[What you should do]: From the entries below, return only the lines starting at the one that contains "Focus the Caption text editing area" and ending at the one that contains "Task: Click the orange", exactly as they stand.

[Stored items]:
--

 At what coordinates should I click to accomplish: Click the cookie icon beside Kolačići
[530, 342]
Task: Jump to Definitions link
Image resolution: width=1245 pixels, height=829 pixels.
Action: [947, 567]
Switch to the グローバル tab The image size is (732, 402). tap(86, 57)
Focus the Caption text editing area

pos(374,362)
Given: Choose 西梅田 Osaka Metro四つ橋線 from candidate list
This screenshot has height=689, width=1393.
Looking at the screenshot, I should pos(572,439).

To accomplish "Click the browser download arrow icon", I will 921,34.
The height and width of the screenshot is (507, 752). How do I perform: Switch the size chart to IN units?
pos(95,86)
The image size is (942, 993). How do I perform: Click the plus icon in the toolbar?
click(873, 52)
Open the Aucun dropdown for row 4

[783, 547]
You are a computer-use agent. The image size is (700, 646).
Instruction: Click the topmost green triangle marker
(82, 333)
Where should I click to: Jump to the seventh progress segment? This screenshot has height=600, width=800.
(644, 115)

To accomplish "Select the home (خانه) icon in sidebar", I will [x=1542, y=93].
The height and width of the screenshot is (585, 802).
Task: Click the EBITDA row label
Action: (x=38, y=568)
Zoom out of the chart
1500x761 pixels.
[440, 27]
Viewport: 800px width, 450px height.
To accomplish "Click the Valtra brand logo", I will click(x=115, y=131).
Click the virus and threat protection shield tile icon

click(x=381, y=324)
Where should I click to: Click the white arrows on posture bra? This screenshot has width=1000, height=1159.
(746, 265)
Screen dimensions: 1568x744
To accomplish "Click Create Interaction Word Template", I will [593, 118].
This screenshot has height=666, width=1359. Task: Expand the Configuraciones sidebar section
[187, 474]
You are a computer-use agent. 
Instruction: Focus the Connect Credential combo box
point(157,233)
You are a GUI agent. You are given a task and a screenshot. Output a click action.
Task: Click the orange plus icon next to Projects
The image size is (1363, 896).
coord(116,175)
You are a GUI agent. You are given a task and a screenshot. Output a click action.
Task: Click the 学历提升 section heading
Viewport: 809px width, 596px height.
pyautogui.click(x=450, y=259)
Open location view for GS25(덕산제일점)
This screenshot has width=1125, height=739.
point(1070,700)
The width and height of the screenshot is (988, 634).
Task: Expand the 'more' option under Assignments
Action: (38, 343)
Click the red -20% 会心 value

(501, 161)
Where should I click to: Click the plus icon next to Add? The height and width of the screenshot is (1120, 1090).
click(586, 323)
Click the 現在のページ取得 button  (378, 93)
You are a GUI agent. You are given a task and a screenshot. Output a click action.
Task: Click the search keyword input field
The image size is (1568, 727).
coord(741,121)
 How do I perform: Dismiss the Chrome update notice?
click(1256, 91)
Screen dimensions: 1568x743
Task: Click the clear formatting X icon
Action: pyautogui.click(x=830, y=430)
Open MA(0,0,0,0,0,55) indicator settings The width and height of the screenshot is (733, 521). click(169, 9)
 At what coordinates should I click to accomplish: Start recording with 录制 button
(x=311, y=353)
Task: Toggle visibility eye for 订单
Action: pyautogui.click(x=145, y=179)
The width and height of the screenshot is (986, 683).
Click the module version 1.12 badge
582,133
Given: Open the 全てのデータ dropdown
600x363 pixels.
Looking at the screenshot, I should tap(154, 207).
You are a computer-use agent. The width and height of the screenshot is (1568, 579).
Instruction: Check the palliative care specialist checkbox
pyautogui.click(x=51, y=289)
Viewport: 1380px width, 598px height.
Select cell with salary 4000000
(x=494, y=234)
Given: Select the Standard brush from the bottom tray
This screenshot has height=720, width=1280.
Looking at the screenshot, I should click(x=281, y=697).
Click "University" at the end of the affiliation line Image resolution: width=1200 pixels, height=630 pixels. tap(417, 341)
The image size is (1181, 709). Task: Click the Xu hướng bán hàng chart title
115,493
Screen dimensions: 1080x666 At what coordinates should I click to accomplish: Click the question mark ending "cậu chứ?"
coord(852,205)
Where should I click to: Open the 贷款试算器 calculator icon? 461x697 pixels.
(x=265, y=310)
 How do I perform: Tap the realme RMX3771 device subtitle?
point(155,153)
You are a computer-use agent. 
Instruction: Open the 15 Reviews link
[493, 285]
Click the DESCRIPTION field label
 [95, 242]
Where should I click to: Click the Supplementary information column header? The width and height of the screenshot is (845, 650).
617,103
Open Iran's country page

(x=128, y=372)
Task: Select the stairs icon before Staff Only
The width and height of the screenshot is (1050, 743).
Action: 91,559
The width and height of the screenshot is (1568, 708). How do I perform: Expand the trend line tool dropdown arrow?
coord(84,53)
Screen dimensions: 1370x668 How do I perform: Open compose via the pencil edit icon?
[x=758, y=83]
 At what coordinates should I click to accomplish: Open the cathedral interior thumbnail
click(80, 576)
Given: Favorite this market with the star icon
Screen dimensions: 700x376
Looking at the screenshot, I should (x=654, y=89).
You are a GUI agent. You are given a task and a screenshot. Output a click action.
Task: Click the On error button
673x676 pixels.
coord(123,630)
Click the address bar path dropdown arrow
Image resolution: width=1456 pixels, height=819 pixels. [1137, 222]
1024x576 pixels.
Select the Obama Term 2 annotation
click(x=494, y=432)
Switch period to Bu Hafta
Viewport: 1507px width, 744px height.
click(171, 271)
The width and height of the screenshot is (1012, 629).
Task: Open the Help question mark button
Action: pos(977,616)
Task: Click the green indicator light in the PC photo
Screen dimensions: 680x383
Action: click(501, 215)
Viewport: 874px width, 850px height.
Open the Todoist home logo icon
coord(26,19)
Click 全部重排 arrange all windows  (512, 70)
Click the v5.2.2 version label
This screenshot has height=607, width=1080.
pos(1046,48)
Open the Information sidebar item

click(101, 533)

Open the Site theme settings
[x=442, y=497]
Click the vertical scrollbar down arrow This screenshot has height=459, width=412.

--

[The answer]:
Focus the Caption text editing area

pos(374,362)
Given: Choose 西梅田 Osaka Metro四つ橋線 from candidate list
This screenshot has height=689, width=1393.
Looking at the screenshot, I should pos(572,439).

To accomplish "Click the browser download arrow icon", I will 921,34.
The height and width of the screenshot is (507, 752). How do I perform: Switch the size chart to IN units?
pos(95,86)
The image size is (942, 993). How do I perform: Click the plus icon in the toolbar?
click(873, 52)
Open the Aucun dropdown for row 4

[783, 547]
You are a computer-use agent. The image size is (700, 646).
Instruction: Click the topmost green triangle marker
(82, 333)
Where should I click to: Jump to the seventh progress segment? This screenshot has height=600, width=800.
(644, 115)

To accomplish "Select the home (خانه) icon in sidebar", I will [x=1542, y=93].
The height and width of the screenshot is (585, 802).
Task: Click the EBITDA row label
Action: (x=38, y=568)
Zoom out of the chart
1500x761 pixels.
[440, 27]
Viewport: 800px width, 450px height.
To accomplish "Click the Valtra brand logo", I will click(x=115, y=131).
Click the virus and threat protection shield tile icon

click(x=381, y=324)
Where should I click to: Click the white arrows on posture bra? This screenshot has width=1000, height=1159.
(746, 265)
Screen dimensions: 1568x744
To accomplish "Click Create Interaction Word Template", I will [593, 118].
This screenshot has height=666, width=1359. Task: Expand the Configuraciones sidebar section
[187, 474]
You are a computer-use agent. 
Instruction: Focus the Connect Credential combo box
point(157,233)
You are a GUI agent. You are given a task and a screenshot. Output a click action.
Task: Click the orange plus icon next to Projects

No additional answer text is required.